» **YANG PERLU DIKERJAKAN**:
1. Jawablah pertanyaan berikut berdasarkan berita tentang pilkada.
(a) Pada hari dan tanggal berapa, serta di kota mana, pendapat Veri Junaidi dan Trimedya Panjaitan disampaikan?
(b) Berapa tahun ancaman hukuman minimal yang dicontohkan Trimedya?
(c) Di lembaga pemasyarakatan mana Jefferson Rumajar ditahan?
2. Tulis ulang bagian berita tentang pilkada dengan mengganti "Lembaga Pemasyarakatan" menjadi "Rumah Tahanan". Mulailah dari kata-kata "Seperti diberitakan, pemerintah" dan berhentilah setelah "terdakwa dan dilantik.".
3. Apakah setiap pernyataan berikut sesuai dengan berita tentang pilkada? Jawab ya atau tidak, lalu kutip kata-kata penentunya.
(a) Selain Jefferson, ada sedikitnya sembilan kepala daerah terpilih lain berstatus tersangka atau terdakwa yang dilantik.
(b) Pemerintah menunda pelantikan Jefferson Rumajar.
(c) Semua partai politik disebut hanya berorientasi memenangi pilkada.

» **BAGIAN DOKUMEN**:
+ + + + +

Home > Education > Political Marketing > Partai Mau Menang Saja

Jakarta, Kompas – Kasus terpilihnya calon berstatus tersangka atau terdakwa dalam pemilu kepala daerah menunjukkan kedewasaan rakyat dalam memilih yang belum sepenuhnya bisa menghasilkan pemimpin yang memiliki integritas. Di sisi lain, sejumlah partai politik juga masih hanya berorientasi memenangi pilkada sehingga tetap meloloskan calon yang terjerat kasus hukum.

Dalam kondisi ini, revisi undang-undang yang tegas melarang orang berstatus tersangka atau terdakwa untuk dicalonkan dalam pilkada mutlak diperlukan. Demikian pendapat yang disampaikan Koordinator Divisi Politik pada Konsorsium Reformasi Hukum Nasional (KRHN) Veri Junaidi dan Ketua Dewan Pimpinan Pusat Partai Demokrasi Indonesia Perjuangan (DPP PDI-P) Bidang Hukum, Hak Asasi Manusia, dan Perundang-undangan Trimedya Panjaitan, Sabtu (8/1) di Jakarta.

”Proses demokrasi harus diperbaiki. Harus ada UU yang mengatur, jika seseorang tersangkut perkara korupsi atau pidana lain yang ancaman hukumannya minimal lima tahun, misalnya, tak boleh dicalonkan. Ini diperlukan di tengah kondisi kedewasaan politik rakyat yang masih rendah,” kata Trimedya.

Seperti diberitakan, pemerintah tetap melantik calon Wali Kota Tomohon terpilih Jefferson Rumajar meski ia menyandang status terdakwa dan ditahan di Lembaga Pemasyarakatan Cipinang, Jakarta (Kompas, 7-8). Selain Jefferson, setidaknya ada sembilan kepala daerah terpilih lain yang berstatus tersangka maupun terdakwa dan dilantik.

+ + + + +

» **INFORMASI YANG DIBERIKAN**:

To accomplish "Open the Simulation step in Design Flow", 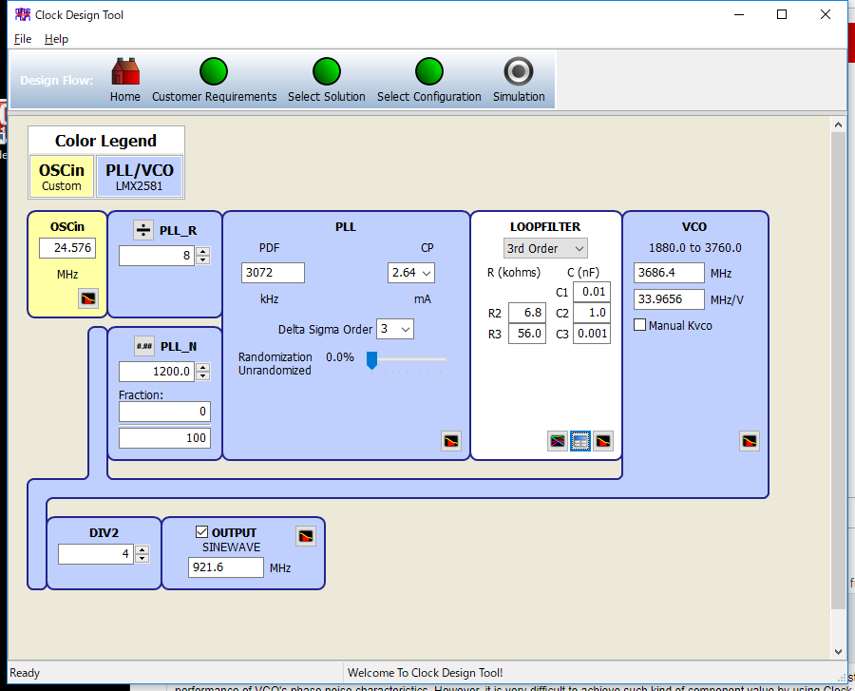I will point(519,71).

+ + + + +

» **JAWABAN LATIHAN**:
1.
(a) Sabtu (8/1), di Jakarta.
(b) Lima tahun.
(c) Lembaga Pemasyarakatan Cipinang, Jakarta.

2.
Seperti diberitakan, pemerintah tetap melantik calon Wali Kota Tomohon terpilih Jefferson Rumajar meski ia menyandang status terdakwa dan ditahan di Rumah Tahanan Cipinang, Jakarta (Kompas, 7-8). Selain Jefferson, setidaknya ada sembilan kepala daerah terpilih lain yang berstatus tersangka maupun terdakwa dan dilantik.

3.
(a) Ya: "setidaknya ada sembilan kepala daerah terpilih lain yang berstatus tersangka maupun terdakwa dan dilantik"
(b) Tidak: "pemerintah tetap melantik calon Wali Kota Tomohon terpilih Jefferson Rumajar"
(c) Tidak: "sejumlah partai politik juga masih hanya berorientasi memenangi pilkada"